The hands are a bio-mechanical execution apparatus activated by action potentials generated in the brain. Haptics is the science concerned with tactile sensations. Dentistry relies on manual skills and digital manipulations to fully control executing conceptual ideas with specialized ordinates that hands and the fingers cannot do. The fingers manipulate specialized instruments to desired specialized actions. From root plaining (removal of infected or affected dental material), drilling and shaping cavities, reaming out root-canals, to apical peaks, handling dental materials   or to precise surgical incisions, the hands act as haptically extensions of the brain in executing dental treatment. Automated robots can be programmed to assist in the proficiency, accuracy and reliability to perfect most of these actions. Robots won’t replace dentists but are restructuring the practice of dentistry.

Computers are robotic machines that accurately and reliably follow instructions. Robots are only as effective as the judgment that guides them. The great advantage of computers is that they never forget. However, malfunction is a real risk of losing data, and damage to memory discs is possible but rare. Contemporary dental and medical health care workers must familiarize themselves with computer use as tools to assist in accurately performing their duties, to optimize their talents and maximize productivity from their efforts. Esthetic dentistry which is durable and emulates idealized nature is evolving rapidly, but judgement calls from dentists for esthetic enhancement will always rely on the dentist’s personal discretionary choice, which will be influenced by education, training and culture. Automated robots’ range and limits are constrained by the expertise and judgement determined by the people who create them.

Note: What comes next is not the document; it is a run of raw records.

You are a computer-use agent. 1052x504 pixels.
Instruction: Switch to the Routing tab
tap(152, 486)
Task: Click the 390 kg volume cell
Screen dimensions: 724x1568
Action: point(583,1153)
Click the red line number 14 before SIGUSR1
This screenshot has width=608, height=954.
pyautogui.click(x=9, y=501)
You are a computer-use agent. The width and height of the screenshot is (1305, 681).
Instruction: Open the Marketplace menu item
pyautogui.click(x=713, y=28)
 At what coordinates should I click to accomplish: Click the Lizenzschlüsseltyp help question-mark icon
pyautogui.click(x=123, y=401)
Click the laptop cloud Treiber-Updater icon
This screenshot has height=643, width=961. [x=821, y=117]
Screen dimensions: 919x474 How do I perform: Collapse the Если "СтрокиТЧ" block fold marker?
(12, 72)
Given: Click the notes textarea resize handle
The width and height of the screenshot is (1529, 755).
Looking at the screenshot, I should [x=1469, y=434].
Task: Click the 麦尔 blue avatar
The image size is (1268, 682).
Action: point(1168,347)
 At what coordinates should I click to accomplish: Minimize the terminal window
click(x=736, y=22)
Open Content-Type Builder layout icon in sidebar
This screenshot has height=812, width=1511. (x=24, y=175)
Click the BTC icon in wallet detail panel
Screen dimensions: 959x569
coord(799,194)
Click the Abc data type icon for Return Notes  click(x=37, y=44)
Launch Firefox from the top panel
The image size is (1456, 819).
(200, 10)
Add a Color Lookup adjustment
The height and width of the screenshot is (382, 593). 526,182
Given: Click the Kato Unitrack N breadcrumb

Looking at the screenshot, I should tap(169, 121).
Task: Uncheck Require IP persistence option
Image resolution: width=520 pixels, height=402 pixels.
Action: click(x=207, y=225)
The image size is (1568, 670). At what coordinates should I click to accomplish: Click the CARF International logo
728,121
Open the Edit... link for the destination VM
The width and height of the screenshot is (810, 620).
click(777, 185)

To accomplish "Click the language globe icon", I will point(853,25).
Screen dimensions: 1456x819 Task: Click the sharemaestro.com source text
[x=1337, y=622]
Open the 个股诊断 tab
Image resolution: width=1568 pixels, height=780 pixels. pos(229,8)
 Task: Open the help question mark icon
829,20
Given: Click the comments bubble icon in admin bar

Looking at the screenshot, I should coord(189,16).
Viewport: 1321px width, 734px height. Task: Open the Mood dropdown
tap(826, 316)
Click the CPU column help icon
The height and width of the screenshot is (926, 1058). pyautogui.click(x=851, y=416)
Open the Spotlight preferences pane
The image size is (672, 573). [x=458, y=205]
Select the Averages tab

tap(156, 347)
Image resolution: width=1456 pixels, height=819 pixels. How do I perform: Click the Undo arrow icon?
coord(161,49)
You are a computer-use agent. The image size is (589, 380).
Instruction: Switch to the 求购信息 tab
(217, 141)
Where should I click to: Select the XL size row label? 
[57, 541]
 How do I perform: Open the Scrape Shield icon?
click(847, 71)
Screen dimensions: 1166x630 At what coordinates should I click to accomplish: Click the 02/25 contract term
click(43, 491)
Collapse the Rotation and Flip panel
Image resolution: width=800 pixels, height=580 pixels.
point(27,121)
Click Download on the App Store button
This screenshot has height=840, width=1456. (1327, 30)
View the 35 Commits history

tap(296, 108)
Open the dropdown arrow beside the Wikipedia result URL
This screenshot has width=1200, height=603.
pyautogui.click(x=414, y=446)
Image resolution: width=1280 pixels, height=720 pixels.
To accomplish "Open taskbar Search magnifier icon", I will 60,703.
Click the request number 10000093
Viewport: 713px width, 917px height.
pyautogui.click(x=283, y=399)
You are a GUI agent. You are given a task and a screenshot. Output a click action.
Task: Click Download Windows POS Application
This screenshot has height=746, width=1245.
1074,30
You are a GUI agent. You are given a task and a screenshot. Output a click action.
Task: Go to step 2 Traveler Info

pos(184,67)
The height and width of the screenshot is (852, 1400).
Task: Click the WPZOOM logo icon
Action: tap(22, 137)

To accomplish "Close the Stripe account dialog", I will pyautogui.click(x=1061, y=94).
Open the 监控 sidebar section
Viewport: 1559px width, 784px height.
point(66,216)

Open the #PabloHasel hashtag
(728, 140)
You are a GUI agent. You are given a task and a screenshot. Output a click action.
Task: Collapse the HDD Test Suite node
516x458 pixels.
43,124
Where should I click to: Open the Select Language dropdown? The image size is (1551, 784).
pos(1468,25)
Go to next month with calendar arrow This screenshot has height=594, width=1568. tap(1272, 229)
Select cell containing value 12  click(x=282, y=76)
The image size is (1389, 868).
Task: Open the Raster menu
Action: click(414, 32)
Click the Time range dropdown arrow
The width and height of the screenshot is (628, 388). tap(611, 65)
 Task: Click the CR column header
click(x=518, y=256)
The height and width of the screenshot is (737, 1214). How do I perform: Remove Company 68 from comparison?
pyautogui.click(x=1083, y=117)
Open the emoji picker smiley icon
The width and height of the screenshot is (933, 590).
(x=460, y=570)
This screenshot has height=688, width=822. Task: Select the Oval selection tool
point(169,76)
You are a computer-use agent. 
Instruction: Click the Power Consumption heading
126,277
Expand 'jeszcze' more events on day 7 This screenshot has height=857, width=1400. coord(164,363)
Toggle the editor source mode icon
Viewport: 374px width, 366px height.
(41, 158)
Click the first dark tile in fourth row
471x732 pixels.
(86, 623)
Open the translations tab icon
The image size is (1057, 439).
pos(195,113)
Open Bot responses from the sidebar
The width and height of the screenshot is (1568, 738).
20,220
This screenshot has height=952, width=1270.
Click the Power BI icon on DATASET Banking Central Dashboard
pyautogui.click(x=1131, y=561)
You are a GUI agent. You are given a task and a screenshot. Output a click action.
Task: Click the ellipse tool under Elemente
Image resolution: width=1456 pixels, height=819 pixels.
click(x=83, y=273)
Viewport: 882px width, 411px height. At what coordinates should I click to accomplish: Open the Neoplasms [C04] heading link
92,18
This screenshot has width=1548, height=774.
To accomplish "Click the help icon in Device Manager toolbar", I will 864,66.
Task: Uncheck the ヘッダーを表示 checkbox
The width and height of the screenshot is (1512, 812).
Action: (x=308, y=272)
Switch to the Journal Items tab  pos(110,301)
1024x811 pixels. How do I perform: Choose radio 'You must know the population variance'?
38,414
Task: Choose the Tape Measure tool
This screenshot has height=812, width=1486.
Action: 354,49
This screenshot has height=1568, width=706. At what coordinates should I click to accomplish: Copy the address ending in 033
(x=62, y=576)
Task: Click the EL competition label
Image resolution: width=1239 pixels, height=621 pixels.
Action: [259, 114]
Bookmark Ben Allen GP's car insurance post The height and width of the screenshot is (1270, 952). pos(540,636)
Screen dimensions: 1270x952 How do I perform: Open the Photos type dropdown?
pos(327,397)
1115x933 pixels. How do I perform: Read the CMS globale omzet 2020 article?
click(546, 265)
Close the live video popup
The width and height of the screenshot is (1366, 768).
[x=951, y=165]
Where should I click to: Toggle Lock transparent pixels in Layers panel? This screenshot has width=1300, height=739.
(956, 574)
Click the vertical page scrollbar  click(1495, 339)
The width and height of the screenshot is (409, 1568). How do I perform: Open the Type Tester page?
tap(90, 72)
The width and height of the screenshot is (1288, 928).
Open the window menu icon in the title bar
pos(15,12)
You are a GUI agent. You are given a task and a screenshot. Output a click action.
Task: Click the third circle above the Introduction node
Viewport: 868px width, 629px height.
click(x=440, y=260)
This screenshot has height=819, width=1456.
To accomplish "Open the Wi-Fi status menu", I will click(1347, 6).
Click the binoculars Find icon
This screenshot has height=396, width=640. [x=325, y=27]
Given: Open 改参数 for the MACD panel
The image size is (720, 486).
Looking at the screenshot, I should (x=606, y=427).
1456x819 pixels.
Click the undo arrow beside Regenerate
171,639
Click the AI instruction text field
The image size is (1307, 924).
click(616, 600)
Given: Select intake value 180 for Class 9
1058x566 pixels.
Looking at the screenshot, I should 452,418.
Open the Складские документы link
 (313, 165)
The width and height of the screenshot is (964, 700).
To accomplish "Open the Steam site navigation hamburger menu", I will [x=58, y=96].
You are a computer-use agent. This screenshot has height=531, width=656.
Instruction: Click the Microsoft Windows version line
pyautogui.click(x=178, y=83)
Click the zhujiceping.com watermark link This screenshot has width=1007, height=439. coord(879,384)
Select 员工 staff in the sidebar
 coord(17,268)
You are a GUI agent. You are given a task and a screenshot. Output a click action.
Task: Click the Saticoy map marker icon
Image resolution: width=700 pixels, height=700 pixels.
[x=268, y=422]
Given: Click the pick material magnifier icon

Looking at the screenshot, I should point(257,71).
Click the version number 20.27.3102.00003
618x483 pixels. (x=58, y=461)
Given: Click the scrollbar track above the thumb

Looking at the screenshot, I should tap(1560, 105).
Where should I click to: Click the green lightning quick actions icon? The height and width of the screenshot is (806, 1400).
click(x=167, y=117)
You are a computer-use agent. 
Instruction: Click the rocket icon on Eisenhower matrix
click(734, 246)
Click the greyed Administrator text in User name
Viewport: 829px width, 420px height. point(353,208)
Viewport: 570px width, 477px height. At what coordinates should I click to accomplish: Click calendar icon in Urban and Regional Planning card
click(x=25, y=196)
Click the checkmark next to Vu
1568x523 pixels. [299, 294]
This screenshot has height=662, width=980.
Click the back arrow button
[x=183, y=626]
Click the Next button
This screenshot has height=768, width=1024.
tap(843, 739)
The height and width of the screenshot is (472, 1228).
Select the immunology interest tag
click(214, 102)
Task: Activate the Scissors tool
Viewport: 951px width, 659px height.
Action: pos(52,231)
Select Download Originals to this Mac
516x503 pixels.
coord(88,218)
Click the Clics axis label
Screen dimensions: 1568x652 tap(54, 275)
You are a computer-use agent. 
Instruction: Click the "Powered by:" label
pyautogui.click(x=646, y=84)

Computerized automated robots refine (with reliable memory and accurate repetition) but are constrained and will be refined and defined by known existing skills. Expertise in the profession of dentistry remains essentially human. Artificial Intelligence can provide some guidance in principles, but pragmatic practice remains in the controlling hands of executing dental health care workers.

Authors Statement

The author has no conflicting interests to declare.